Насколько полно следует открываться? Какими ориентирами пользоваться? Важно помнить об основной цели – подлинных отношениях. Одна из важнейших характеристик «психотерапевтического эроса» – забота о становлении другого. Ролло Мэй предлагает употреблять для обозначения этого понятия греческое слово agape или латинское cantas, означающие любовь, преданную благу другого. Иными словами, важно, чтобы самораскрытие терапевта служило росту пациента. Самовыражение терапевта, или его полная честность, или спонтанность могут представлять ценность сами по себе, но они являются второстепенными по отношению к основному – наличию agape. Отсюда следует, что терапевт должен удерживать какую-то информацию при себе, не говоря ничего, что может оказаться деструктивным для пациента, уважая принцип своевременности и внимания к динамике терапии – к степени готовности пациента услышать то или иное.
Временами нам необходимо ограничивать себя в самораскрытии в связи с еще одной проблемой, которая может сопутствовать отношениям пациента и терапевта как реальной личности, – проблемой потери терапевтической объективности, обусловленной различными эксцессами и безответственным поведением. Наверное, самый вопиющий эксцесс – вступление терапевта как «реальной личности» в половую связь с пациентом. Я видел много пациентов, раньше имевших половую связь с терапевтом. У меня создалось впечатление, что такой опыт всегда деструктивен для пациента и что в этих случаях терапевт неизменно нарушал принцип agape – любви к бытию (и становлению) другого. Такие терапевты заботились не о нуждах своих пациентов, а о своих собственных, предлагая при этом весьма прозрачные рационализации, такие как потребность пациента в сексуальном самоутверждении. Однако мне что-то не приходилось слышать о половых связях терапевтов с такими пациентами, которые, может быть, действительно нуждаются в сексуальном самоутверждении, непривлекательными, страдающими врожденными или приобретенными физическими уродствами.
Еще одна причина для терапевта оставаться скрытым – это страх, что самораскрытие приведет к столкновению с диссонансами терапевтической ситуации, о которых я говорил раньше, связанными с платой за услуги, пятидесятиминутной сессией, плотным рабочим графиком.

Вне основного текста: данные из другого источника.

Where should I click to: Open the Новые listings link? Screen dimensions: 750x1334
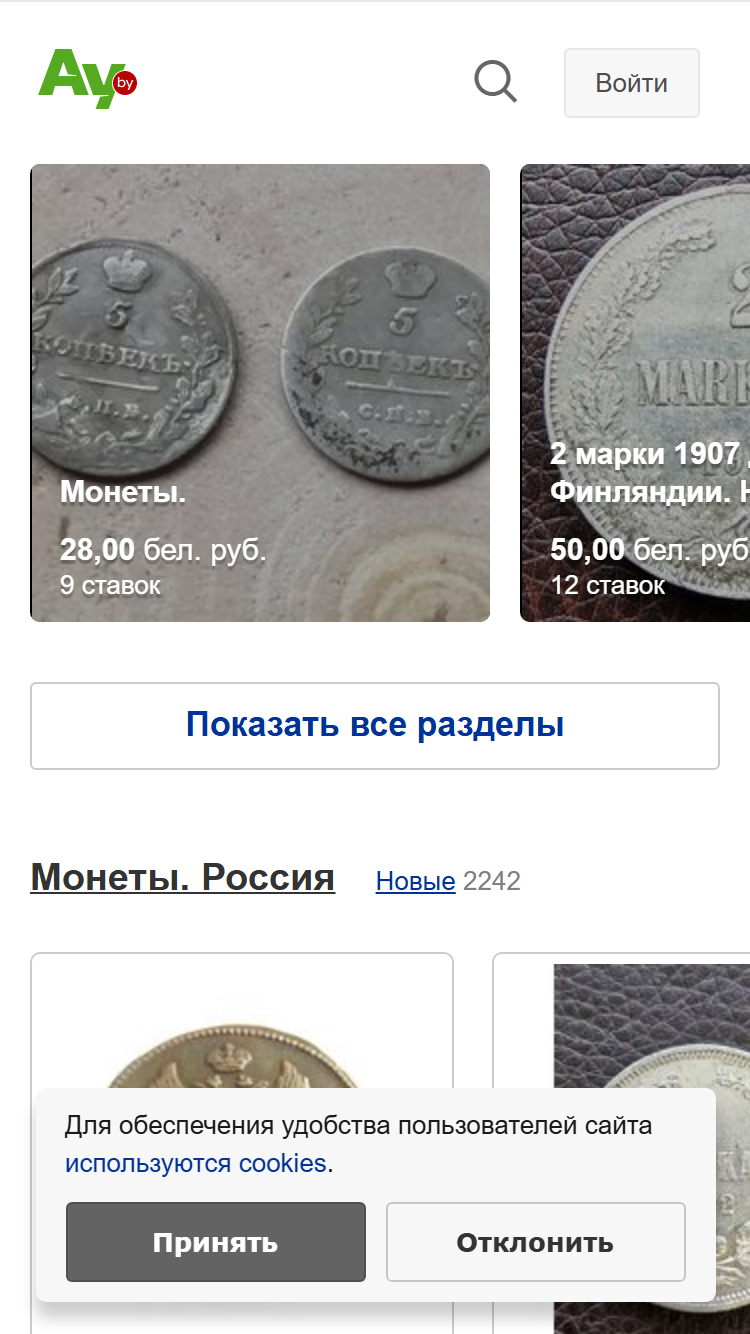415,881
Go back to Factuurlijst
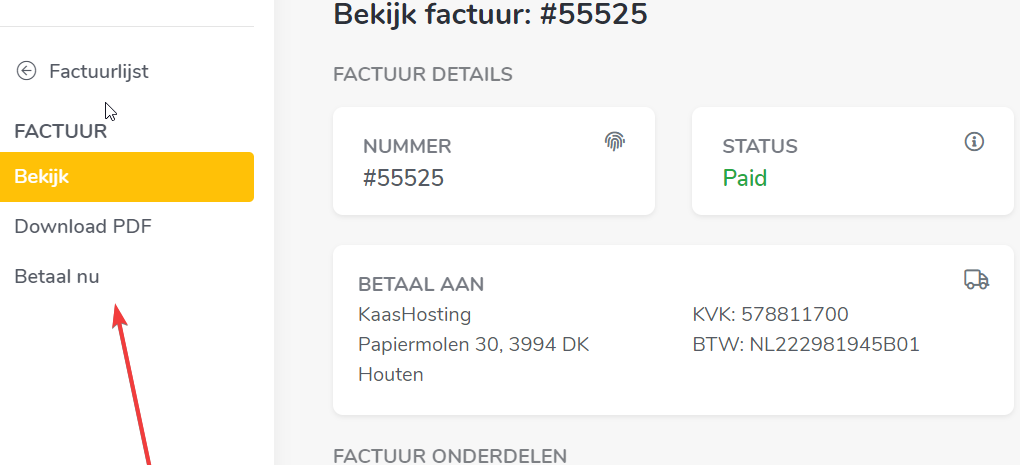This screenshot has height=465, width=1020. pyautogui.click(x=98, y=71)
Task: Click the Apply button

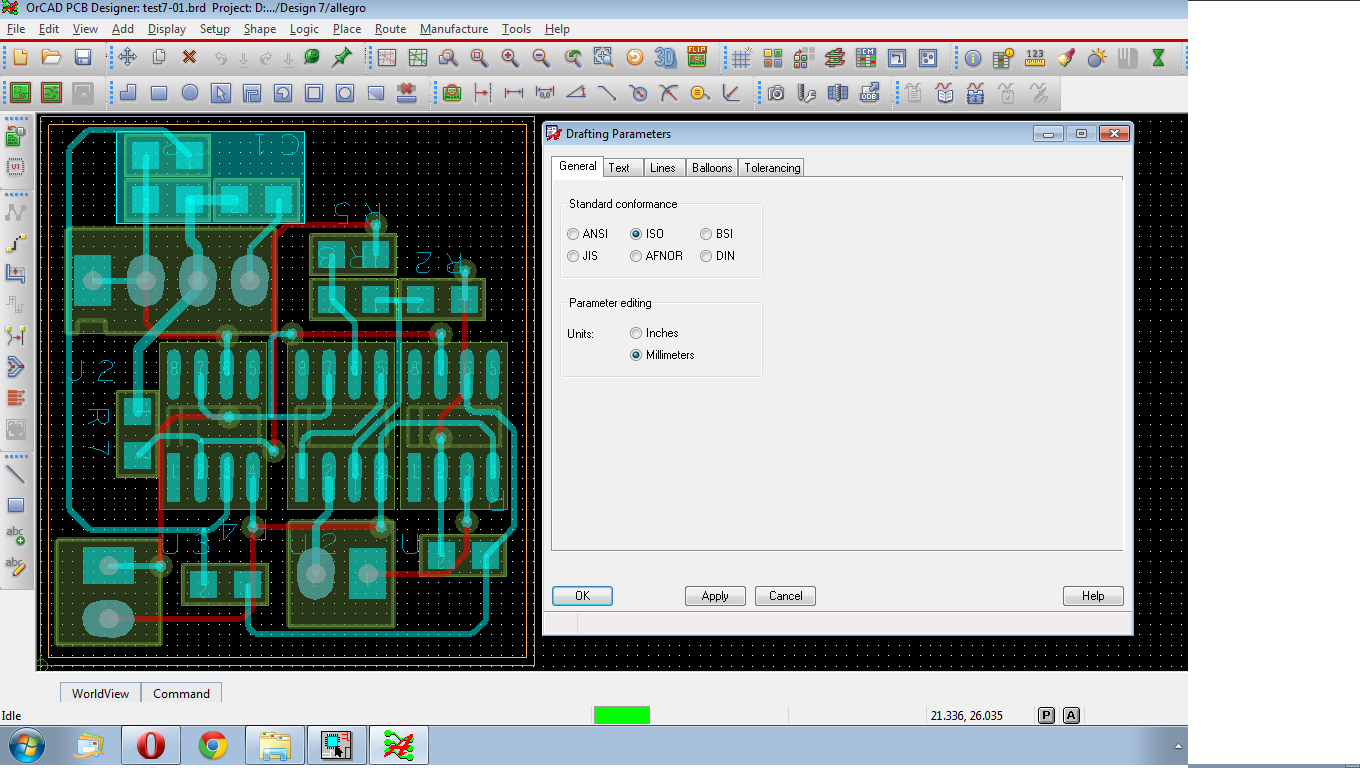Action: pos(715,596)
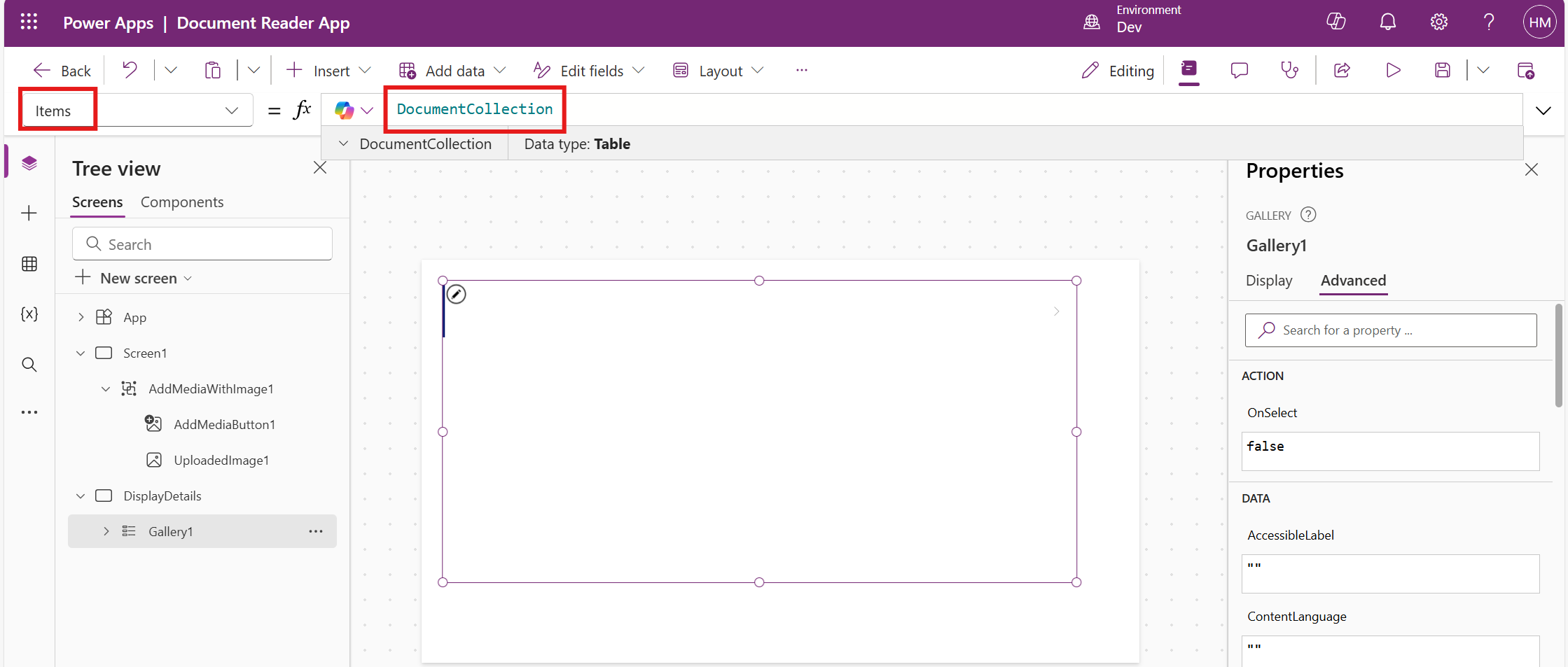Open the Comments icon
The image size is (1568, 667).
(x=1239, y=70)
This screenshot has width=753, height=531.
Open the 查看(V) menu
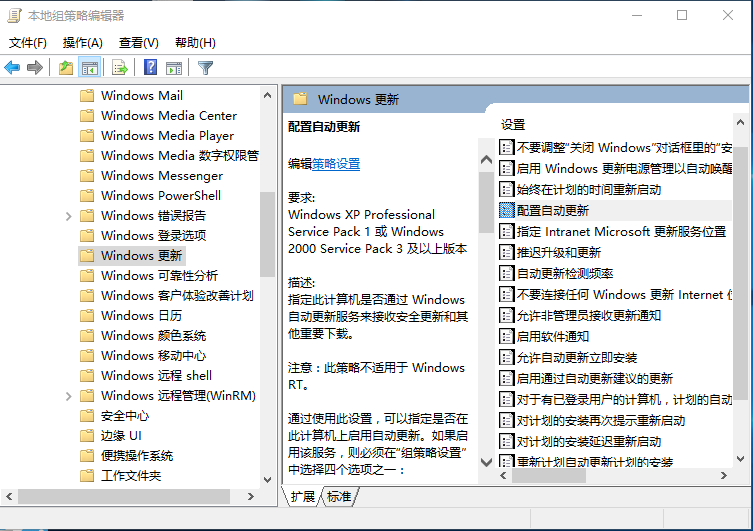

Не спросит ли пациент. «Вы любите меня?»; «Вам действительно есть дело до меня значит, вы принимали бы меня, если бы у меня не было денег?», «Терапия – это ведь купленные отношения?» Действительно, эти вопросы опасно близки к сфере самого сокровенного секрета психотерапевта, состоящего в том, что встреча с пациентом играет относительно небольшую роль в жизни терапевта в целом. Как в пьесе Тома Стоппарда «Розенкранц и Гильденстерн мертвы», ключевая фигура одной драмы становится тенью в кулисах, в то время как терапевт немедленно выходит на подмостки другой драмы. Действительно, отрицание исключительности – одна из жестоких истин и плохо хранимых секретов терапии: у пациента один терапевт, у терапевта много пациентов. Терапевт намного важнее для пациента, чем пациент для терапевта. У меня есть только один ответ на подобные вопросы пациента: когда терапевт находится с пациентом, он полностью находится с ним; терапевт стремится дать другому все свое присутствие. Вот почему выше я подчеркивал важность непосредственного момента встречи. В то же время терапевту необходимо знать, что, хотя целью должна быть полная встреча, постоянный контакт на этом уровне невозможен. (Вспомните Бубера: «Мы не можем жить в чистом присутствии [то есть в Я-Ты], это уничтожило бы нас».) Однако в течение сессии он неоднократно должен возвращать себя к полной вовлеченности в настоящий момент.